EXERCISE PROMPT:
Excluding pictures, give the entries again exactly as they appear.

────────────────

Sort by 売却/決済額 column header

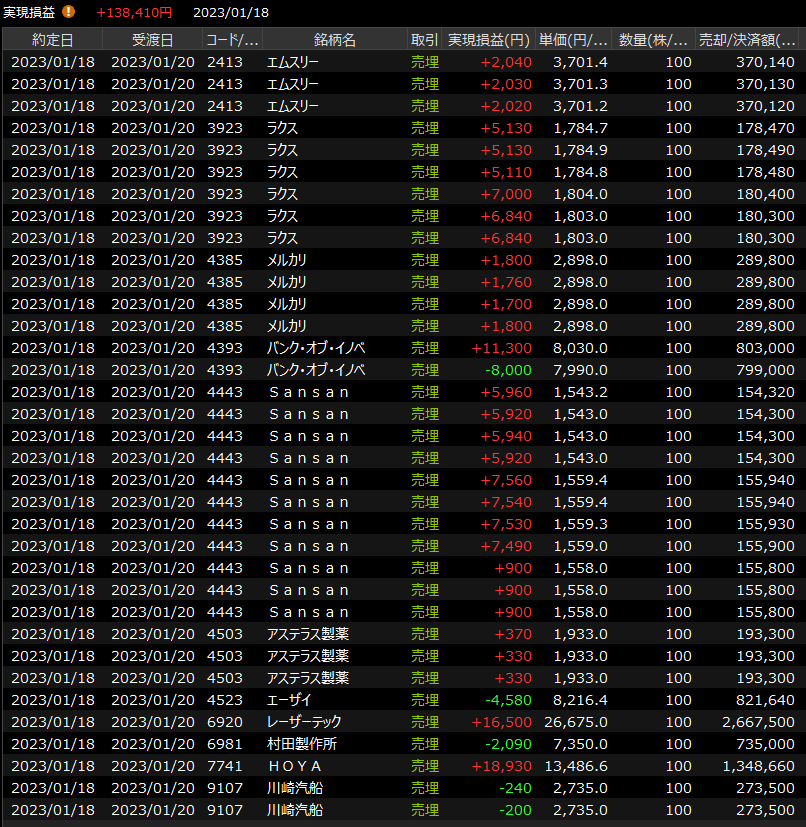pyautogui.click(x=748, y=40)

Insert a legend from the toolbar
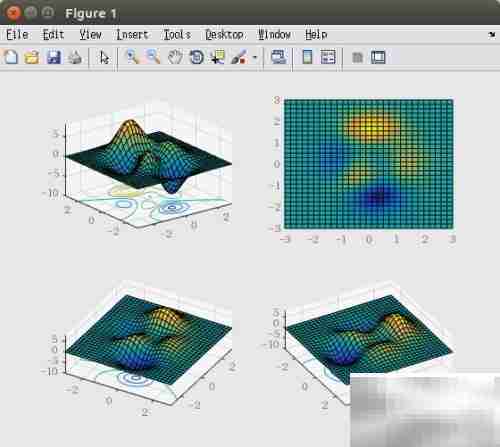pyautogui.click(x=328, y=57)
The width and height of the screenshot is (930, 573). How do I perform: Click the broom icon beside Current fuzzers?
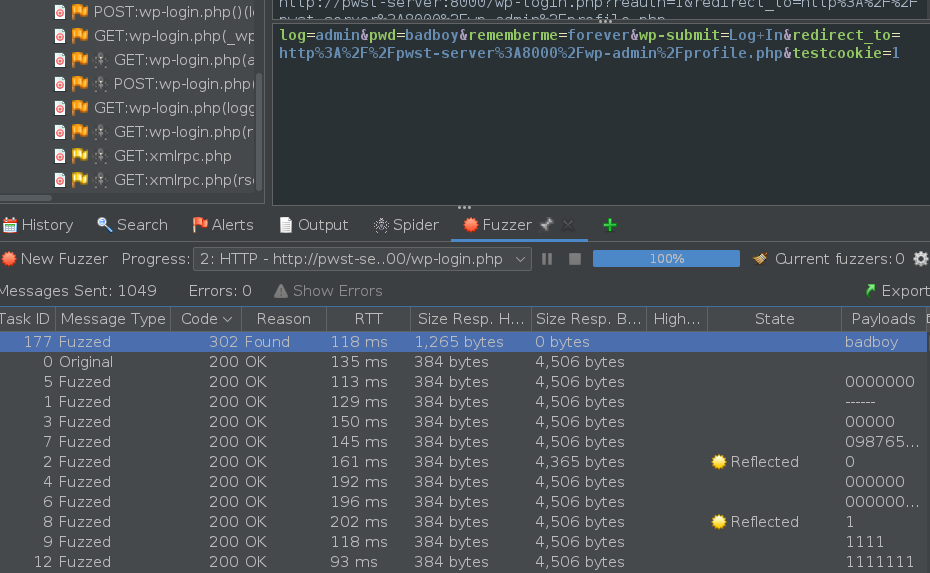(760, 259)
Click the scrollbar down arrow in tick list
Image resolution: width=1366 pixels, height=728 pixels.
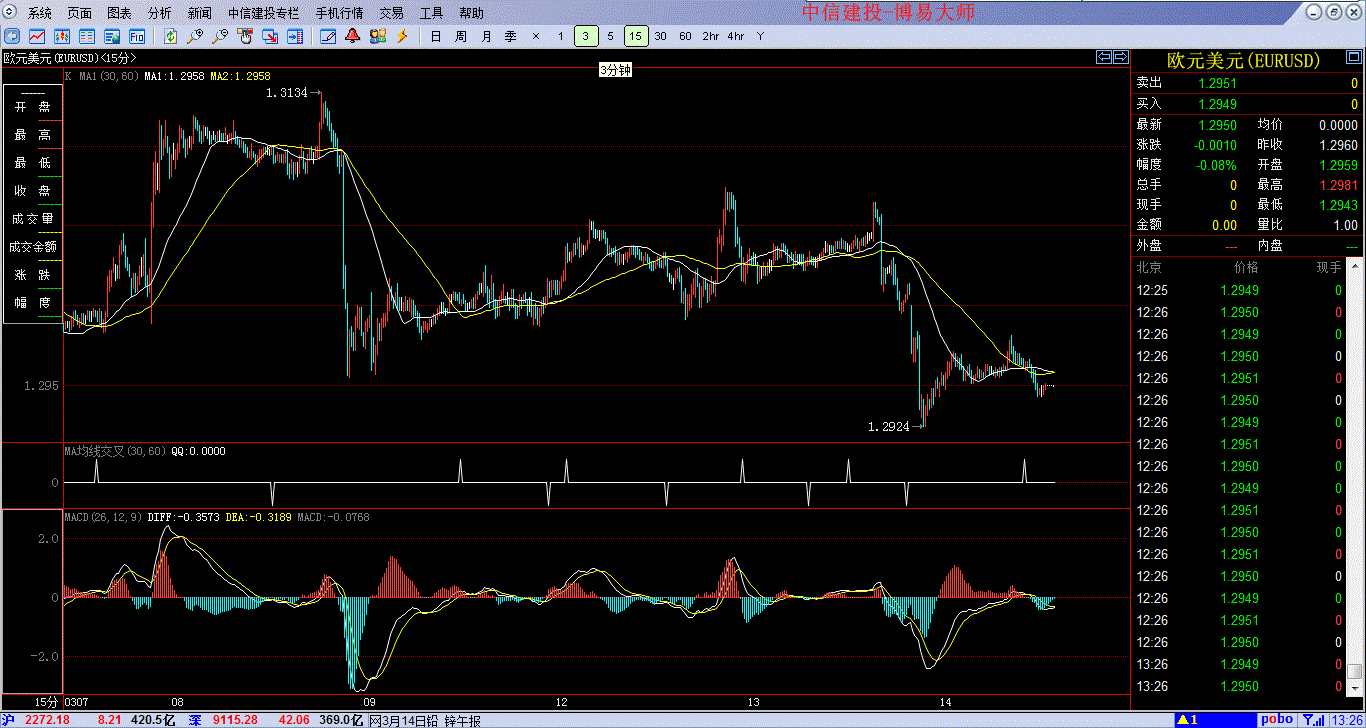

────────────────

ANSWER BOX:
Sort by 売却/決済額 column header

pyautogui.click(x=748, y=40)

Insert a legend from the toolbar
pyautogui.click(x=328, y=57)
The width and height of the screenshot is (930, 573). How do I perform: Click the broom icon beside Current fuzzers?
(760, 259)
Click the scrollbar down arrow in tick list
Image resolution: width=1366 pixels, height=728 pixels.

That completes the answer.